> WHAT YOU ARE ASKED TO DO
Word for word, write out all of the data below.
'''
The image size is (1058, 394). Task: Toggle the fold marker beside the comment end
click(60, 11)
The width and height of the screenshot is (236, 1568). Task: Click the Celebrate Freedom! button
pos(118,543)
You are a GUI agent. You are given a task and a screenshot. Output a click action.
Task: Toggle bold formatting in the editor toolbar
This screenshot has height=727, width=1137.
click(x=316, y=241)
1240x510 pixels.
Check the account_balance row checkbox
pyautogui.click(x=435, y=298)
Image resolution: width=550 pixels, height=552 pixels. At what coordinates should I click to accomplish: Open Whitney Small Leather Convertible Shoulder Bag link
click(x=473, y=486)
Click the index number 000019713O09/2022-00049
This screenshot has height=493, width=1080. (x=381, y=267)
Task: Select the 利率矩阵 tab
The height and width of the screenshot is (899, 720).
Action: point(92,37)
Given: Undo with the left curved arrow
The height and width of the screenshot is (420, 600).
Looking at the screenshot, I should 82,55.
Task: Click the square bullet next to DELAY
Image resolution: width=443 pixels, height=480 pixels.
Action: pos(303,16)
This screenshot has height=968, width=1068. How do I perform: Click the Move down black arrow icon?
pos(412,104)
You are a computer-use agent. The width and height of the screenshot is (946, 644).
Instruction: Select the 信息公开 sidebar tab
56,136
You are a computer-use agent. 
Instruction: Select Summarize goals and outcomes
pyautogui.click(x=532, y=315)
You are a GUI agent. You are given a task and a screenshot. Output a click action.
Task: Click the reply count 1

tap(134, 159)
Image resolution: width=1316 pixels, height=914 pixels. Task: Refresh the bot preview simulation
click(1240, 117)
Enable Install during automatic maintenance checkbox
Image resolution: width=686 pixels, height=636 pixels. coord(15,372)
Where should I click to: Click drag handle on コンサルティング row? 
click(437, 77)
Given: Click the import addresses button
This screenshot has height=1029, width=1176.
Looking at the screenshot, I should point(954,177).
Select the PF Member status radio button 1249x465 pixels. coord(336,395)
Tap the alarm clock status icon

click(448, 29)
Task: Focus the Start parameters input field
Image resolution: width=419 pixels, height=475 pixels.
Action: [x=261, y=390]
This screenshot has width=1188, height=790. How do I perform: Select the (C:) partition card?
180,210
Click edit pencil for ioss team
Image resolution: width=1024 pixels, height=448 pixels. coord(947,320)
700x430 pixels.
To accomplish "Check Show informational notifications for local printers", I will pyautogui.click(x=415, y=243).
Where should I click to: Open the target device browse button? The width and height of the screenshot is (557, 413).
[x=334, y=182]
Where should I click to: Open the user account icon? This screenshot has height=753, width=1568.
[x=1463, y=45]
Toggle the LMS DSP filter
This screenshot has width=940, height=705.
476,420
'''
> ANSWER SECTION
The image size is (1058, 394). Task: Toggle the fold marker beside the comment end
click(60, 11)
The width and height of the screenshot is (236, 1568). Task: Click the Celebrate Freedom! button
pos(118,543)
You are a GUI agent. You are given a task and a screenshot. Output a click action.
Task: Toggle bold formatting in the editor toolbar
This screenshot has height=727, width=1137.
click(x=316, y=241)
1240x510 pixels.
Check the account_balance row checkbox
pyautogui.click(x=435, y=298)
Image resolution: width=550 pixels, height=552 pixels. At what coordinates should I click to accomplish: Open Whitney Small Leather Convertible Shoulder Bag link
click(x=473, y=486)
Click the index number 000019713O09/2022-00049
This screenshot has height=493, width=1080. (x=381, y=267)
Task: Select the 利率矩阵 tab
The height and width of the screenshot is (899, 720).
Action: point(92,37)
Given: Undo with the left curved arrow
The height and width of the screenshot is (420, 600).
Looking at the screenshot, I should 82,55.
Task: Click the square bullet next to DELAY
Image resolution: width=443 pixels, height=480 pixels.
Action: pos(303,16)
This screenshot has height=968, width=1068. How do I perform: Click the Move down black arrow icon?
pos(412,104)
You are a computer-use agent. The width and height of the screenshot is (946, 644).
Instruction: Select the 信息公开 sidebar tab
56,136
You are a computer-use agent. 
Instruction: Select Summarize goals and outcomes
pyautogui.click(x=532, y=315)
You are a GUI agent. You are given a task and a screenshot. Output a click action.
Task: Click the reply count 1

tap(134, 159)
Image resolution: width=1316 pixels, height=914 pixels. Task: Refresh the bot preview simulation
click(1240, 117)
Enable Install during automatic maintenance checkbox
Image resolution: width=686 pixels, height=636 pixels. coord(15,372)
Where should I click to: Click drag handle on コンサルティング row? 
click(437, 77)
Given: Click the import addresses button
This screenshot has height=1029, width=1176.
Looking at the screenshot, I should point(954,177).
Select the PF Member status radio button 1249x465 pixels. coord(336,395)
Tap the alarm clock status icon

click(448, 29)
Task: Focus the Start parameters input field
Image resolution: width=419 pixels, height=475 pixels.
Action: [x=261, y=390]
This screenshot has width=1188, height=790. How do I perform: Select the (C:) partition card?
180,210
Click edit pencil for ioss team
Image resolution: width=1024 pixels, height=448 pixels. coord(947,320)
700x430 pixels.
To accomplish "Check Show informational notifications for local printers", I will pyautogui.click(x=415, y=243).
Where should I click to: Open the target device browse button? The width and height of the screenshot is (557, 413).
[x=334, y=182]
Where should I click to: Open the user account icon? This screenshot has height=753, width=1568.
[x=1463, y=45]
Toggle the LMS DSP filter
This screenshot has width=940, height=705.
476,420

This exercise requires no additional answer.